Projeto de lei dos transgênicos vai limitar poder da CTNBio

Por: -Admin

O projeto de lei que trata da regulamentação dos Organismos Geneticamente Modificados (OGMs) deve ser enviado nesta terça-feira (28-10) ao Congresso Nacional. A ministra do Meio Ambiente, Marina Silva, que participou nesta segunda da abertura do seminário internacional “Transgênico no Brasil”, na Universidade de São Paulo (USP), na capital paulista, preferiu não adiantar o conteúdo do projeto.

Marina apenas destacou que o projeto contempla todos os critérios ambientais, e que para conseguir autorização para pesquisa e comercialização serão necessários, além da análise da Comissão Técnica Nacional de Biossegurança (CTNBio), a autorização de diversos ministérios.

O secretário executivo do Ministério da Agricultura, José Amauri Dimarzio, que também esteve presente no evento, ressaltou que a CTNBio não será mais a única responsável pela decisão de liberar o plantio e a comercialização de transgênicos no Brasil. Em razão disso, o assunto já está provocando polêmica antes mesmo de ser enviado.

O Ministério da Agricultura reclama porque vai perder dois representantes na CTNBio a vai passar a contar com apenas um. A outra preocupação é que o órgão deve assumir papel consultivo ao invés de decisório, como possui hoje. Com isso, caso um cientista seja favorável a um novo produto transgênico, a decisão final vai depender de avaliação de diversas instâncias do governo. Porém, se a posição for contrária, o caso é encerrado.

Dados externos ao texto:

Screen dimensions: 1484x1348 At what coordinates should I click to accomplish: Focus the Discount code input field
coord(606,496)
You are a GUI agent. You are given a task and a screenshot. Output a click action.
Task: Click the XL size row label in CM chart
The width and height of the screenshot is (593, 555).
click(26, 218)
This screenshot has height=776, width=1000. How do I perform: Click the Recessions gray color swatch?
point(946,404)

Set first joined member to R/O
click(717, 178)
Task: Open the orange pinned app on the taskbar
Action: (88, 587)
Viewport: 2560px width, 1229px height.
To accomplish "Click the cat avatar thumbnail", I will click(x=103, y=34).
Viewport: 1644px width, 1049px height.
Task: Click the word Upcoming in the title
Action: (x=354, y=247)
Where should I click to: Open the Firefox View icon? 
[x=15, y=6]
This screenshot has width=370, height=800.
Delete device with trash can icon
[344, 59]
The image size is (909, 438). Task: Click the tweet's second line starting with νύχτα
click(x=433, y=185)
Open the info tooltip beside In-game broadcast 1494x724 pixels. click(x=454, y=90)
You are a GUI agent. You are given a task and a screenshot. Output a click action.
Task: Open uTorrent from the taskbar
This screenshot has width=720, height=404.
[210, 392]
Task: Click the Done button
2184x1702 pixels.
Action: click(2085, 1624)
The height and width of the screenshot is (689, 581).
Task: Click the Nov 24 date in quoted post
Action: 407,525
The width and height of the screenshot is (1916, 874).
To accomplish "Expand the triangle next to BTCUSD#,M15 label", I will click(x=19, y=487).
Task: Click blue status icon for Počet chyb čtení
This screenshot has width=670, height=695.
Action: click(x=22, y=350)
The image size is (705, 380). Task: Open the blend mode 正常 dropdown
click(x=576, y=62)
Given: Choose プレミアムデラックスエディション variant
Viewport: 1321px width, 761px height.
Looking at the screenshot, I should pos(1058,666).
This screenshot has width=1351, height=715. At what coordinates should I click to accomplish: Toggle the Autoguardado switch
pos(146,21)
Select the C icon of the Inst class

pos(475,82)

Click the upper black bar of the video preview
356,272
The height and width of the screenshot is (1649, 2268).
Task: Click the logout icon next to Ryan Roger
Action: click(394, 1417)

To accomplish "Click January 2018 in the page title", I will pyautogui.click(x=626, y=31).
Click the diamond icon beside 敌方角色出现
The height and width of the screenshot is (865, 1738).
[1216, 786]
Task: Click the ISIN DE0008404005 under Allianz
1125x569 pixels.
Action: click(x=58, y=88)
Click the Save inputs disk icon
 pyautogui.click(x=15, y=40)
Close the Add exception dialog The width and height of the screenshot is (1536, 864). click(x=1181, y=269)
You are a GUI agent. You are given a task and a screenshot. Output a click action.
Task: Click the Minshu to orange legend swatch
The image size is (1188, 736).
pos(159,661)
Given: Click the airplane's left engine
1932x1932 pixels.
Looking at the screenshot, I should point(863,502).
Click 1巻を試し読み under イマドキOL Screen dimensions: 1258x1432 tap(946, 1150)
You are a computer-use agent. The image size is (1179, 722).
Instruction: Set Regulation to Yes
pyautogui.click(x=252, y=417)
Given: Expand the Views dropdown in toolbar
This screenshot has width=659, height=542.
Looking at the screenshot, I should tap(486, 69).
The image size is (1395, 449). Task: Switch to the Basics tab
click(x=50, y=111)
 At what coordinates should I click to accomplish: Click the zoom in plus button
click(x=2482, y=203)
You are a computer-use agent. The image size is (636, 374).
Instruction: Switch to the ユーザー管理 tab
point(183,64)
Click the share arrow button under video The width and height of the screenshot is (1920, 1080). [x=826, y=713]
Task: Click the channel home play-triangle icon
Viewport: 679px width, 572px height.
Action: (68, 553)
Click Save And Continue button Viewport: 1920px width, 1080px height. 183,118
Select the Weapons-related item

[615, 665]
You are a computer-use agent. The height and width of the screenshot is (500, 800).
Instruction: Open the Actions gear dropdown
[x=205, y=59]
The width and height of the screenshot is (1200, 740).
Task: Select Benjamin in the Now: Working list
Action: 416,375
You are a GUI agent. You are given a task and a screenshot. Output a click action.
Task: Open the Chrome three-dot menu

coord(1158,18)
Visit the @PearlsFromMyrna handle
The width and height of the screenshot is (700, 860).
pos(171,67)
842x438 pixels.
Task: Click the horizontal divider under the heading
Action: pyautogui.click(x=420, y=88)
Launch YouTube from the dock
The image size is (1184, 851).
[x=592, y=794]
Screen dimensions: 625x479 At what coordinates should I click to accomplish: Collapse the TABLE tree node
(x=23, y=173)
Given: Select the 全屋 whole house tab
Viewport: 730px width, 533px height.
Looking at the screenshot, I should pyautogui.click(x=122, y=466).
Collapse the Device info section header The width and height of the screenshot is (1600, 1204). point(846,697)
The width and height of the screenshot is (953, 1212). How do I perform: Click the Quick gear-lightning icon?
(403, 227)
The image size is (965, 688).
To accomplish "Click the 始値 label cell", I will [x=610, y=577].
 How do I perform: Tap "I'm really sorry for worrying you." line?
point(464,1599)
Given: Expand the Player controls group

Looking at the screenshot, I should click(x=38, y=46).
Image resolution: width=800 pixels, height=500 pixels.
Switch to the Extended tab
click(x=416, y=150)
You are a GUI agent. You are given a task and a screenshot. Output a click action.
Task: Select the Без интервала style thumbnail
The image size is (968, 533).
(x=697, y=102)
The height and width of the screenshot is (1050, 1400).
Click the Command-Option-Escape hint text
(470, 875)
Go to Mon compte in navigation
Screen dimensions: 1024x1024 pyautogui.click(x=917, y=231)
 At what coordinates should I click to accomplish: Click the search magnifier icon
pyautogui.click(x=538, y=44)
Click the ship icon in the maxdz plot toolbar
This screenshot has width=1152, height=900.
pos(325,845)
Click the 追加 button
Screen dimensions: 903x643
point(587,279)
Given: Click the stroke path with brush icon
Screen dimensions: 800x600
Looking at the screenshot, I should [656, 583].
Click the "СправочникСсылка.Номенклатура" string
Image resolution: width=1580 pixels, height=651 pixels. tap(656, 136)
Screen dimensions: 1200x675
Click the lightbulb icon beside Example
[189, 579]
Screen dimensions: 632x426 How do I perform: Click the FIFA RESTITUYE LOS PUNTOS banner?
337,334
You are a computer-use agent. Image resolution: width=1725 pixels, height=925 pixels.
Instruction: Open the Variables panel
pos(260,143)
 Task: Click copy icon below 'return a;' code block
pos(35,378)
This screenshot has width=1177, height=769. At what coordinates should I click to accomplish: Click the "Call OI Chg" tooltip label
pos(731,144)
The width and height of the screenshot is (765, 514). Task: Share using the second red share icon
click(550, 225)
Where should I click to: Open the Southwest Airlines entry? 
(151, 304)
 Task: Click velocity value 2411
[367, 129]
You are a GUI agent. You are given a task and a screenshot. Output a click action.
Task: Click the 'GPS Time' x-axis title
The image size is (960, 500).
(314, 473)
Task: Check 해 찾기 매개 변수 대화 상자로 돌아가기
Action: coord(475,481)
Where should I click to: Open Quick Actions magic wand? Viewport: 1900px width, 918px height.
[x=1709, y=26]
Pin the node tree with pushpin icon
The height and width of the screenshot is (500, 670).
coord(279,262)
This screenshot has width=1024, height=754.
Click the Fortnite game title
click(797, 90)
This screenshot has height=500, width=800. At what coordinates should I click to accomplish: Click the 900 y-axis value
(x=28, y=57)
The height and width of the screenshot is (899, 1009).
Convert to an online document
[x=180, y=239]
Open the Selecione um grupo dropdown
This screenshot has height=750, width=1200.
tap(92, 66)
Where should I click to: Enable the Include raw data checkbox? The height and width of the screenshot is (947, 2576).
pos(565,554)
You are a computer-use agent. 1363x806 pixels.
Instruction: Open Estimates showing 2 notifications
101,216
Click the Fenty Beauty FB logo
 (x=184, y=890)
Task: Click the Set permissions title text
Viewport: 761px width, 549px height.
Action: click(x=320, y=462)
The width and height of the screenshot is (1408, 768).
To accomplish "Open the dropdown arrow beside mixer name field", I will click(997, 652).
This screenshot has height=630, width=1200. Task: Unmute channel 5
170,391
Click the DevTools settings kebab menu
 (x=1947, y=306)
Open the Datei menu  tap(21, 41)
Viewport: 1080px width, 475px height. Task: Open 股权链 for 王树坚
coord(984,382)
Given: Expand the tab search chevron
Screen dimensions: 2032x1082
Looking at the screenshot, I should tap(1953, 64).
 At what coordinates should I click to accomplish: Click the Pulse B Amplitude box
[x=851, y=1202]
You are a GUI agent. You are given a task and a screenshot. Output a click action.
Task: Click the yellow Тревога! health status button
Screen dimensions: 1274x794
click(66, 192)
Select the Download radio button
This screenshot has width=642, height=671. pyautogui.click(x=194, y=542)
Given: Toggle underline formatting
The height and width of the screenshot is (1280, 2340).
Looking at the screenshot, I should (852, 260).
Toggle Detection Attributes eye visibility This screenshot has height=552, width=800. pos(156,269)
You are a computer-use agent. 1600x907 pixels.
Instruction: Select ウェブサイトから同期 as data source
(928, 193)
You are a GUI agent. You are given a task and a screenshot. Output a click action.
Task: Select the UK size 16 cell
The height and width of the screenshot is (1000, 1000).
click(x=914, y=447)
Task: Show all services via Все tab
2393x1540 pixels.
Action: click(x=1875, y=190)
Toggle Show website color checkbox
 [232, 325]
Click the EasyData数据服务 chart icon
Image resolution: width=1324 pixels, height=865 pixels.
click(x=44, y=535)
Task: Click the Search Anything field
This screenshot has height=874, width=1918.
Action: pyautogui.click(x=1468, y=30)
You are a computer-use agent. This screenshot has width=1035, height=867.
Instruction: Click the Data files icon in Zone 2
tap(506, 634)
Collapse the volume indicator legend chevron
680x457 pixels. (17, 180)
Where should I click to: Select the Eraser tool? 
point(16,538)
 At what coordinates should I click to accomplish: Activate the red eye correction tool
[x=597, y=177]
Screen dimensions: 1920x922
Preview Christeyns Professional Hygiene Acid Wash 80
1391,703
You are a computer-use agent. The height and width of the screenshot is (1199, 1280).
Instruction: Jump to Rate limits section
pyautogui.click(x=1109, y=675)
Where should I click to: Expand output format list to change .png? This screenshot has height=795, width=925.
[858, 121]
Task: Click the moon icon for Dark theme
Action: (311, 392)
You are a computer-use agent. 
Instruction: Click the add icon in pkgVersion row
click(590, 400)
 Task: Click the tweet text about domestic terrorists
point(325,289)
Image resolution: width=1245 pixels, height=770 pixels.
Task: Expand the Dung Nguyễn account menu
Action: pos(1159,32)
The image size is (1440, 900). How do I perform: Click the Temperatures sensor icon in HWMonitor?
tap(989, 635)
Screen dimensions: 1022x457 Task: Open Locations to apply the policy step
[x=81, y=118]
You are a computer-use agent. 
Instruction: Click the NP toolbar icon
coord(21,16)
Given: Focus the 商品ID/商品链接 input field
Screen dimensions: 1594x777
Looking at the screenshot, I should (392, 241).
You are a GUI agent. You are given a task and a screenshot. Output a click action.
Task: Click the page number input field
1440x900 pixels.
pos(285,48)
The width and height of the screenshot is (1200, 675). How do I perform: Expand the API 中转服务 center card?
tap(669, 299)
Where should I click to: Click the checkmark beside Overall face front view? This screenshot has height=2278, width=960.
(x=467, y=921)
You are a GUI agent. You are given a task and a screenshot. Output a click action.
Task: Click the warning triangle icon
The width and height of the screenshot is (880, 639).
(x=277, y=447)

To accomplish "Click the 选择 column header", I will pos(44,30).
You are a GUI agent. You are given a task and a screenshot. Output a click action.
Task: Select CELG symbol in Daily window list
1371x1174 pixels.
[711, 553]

Amauri afirmou que as pesquisas no Brasil estão praticamente paradas e cobrou maior agilidade por parte do governo. “A nossa preocupação é que o Brasil, como futuro país de maior produção de alimentos e onde o agronegócio gera o lucro na balança comercial, está tendo uma demora muito grande no campo das pesquisas. Como presidente do Conselho de Administração da Embrapa, vejo que a empresa está praticamente parada na área de pesquisa com OGMs. A Embrapa têm vários projetos prontos, mas como não há permissão para a pesquisa estes ficam parados”. Disse também que a CTNBio vai ser formada por dez cientistas, oito ministérios e oito representantes da sociedade civil.